Pointing records for text and elements

##############################

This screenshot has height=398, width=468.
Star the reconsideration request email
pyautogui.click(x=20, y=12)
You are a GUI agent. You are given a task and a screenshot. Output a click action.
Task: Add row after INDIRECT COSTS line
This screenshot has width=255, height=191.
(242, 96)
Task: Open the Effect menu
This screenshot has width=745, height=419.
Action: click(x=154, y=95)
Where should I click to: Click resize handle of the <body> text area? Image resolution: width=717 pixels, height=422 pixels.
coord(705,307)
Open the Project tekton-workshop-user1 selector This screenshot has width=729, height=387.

##############################

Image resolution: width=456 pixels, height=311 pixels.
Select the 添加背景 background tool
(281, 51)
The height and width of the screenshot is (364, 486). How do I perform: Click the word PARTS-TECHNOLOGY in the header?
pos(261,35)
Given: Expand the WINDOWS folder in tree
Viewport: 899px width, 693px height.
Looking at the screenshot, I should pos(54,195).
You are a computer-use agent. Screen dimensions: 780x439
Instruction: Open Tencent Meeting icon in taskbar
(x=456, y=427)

##############################

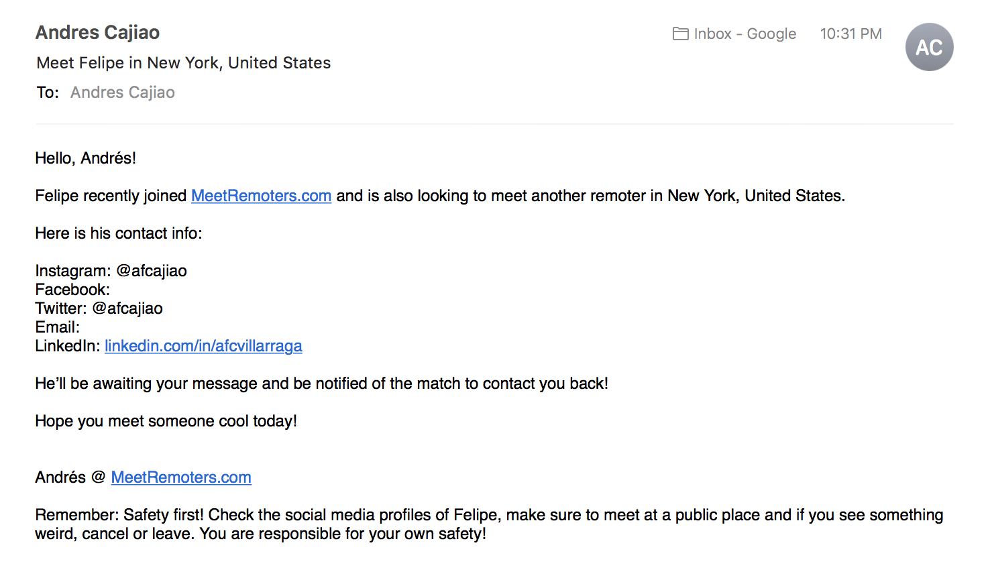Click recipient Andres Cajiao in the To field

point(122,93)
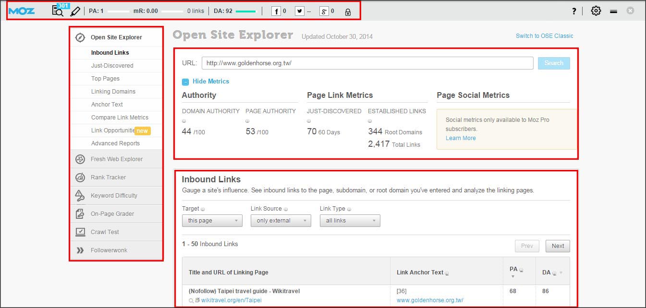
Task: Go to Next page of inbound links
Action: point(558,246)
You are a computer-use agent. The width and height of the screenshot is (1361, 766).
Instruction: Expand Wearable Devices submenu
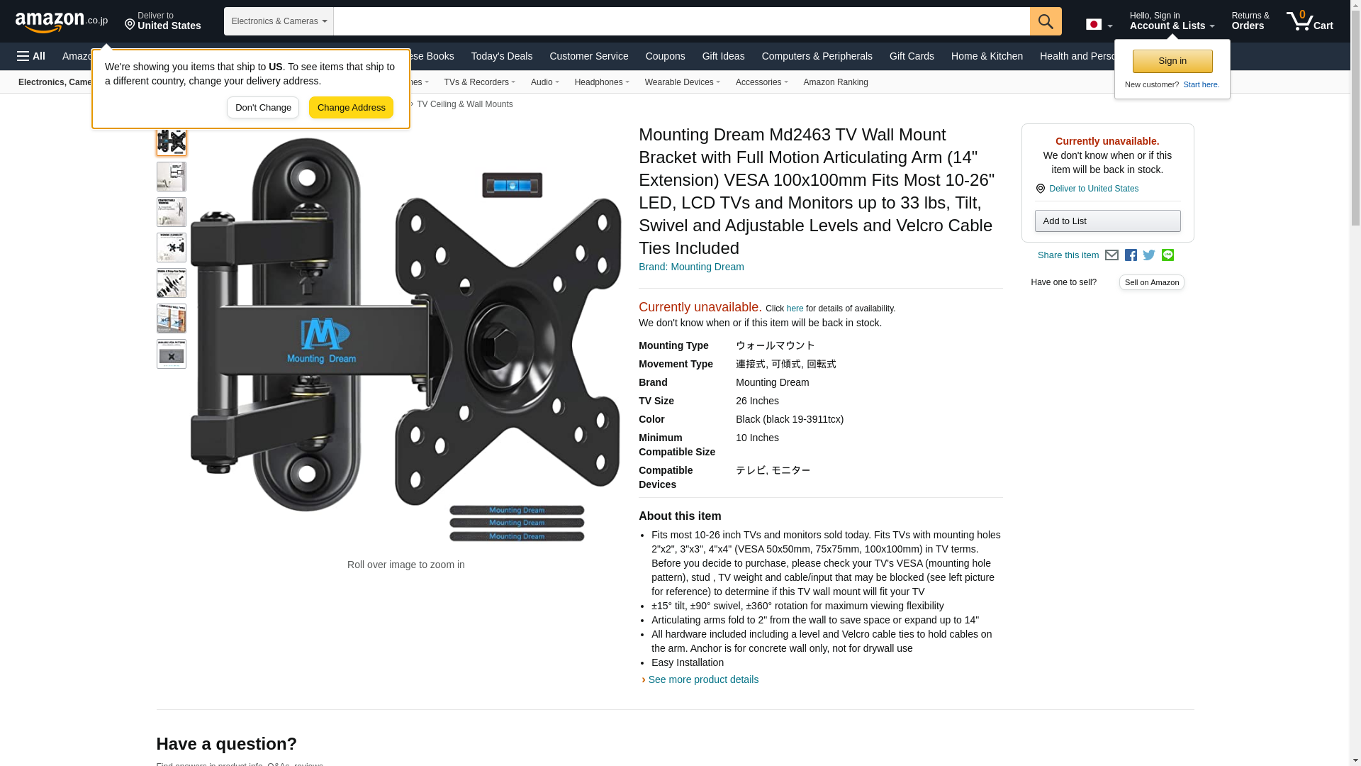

##############################

Copy out the listing line for line, everything from the line containing "This screenshot has height=398, width=468." down to the line containing "Open the Project", both of those lines included.

Solution to this exercise
This screenshot has height=398, width=468.
Star the reconsideration request email
pyautogui.click(x=20, y=12)
You are a GUI agent. You are given a task and a screenshot. Output a click action.
Task: Add row after INDIRECT COSTS line
This screenshot has width=255, height=191.
(242, 96)
Task: Open the Effect menu
This screenshot has width=745, height=419.
Action: click(x=154, y=95)
Where should I click to: Click resize handle of the <body> text area? Image resolution: width=717 pixels, height=422 pixels.
coord(705,307)
Open the Project tekton-workshop-user1 selector This screenshot has width=729, height=387.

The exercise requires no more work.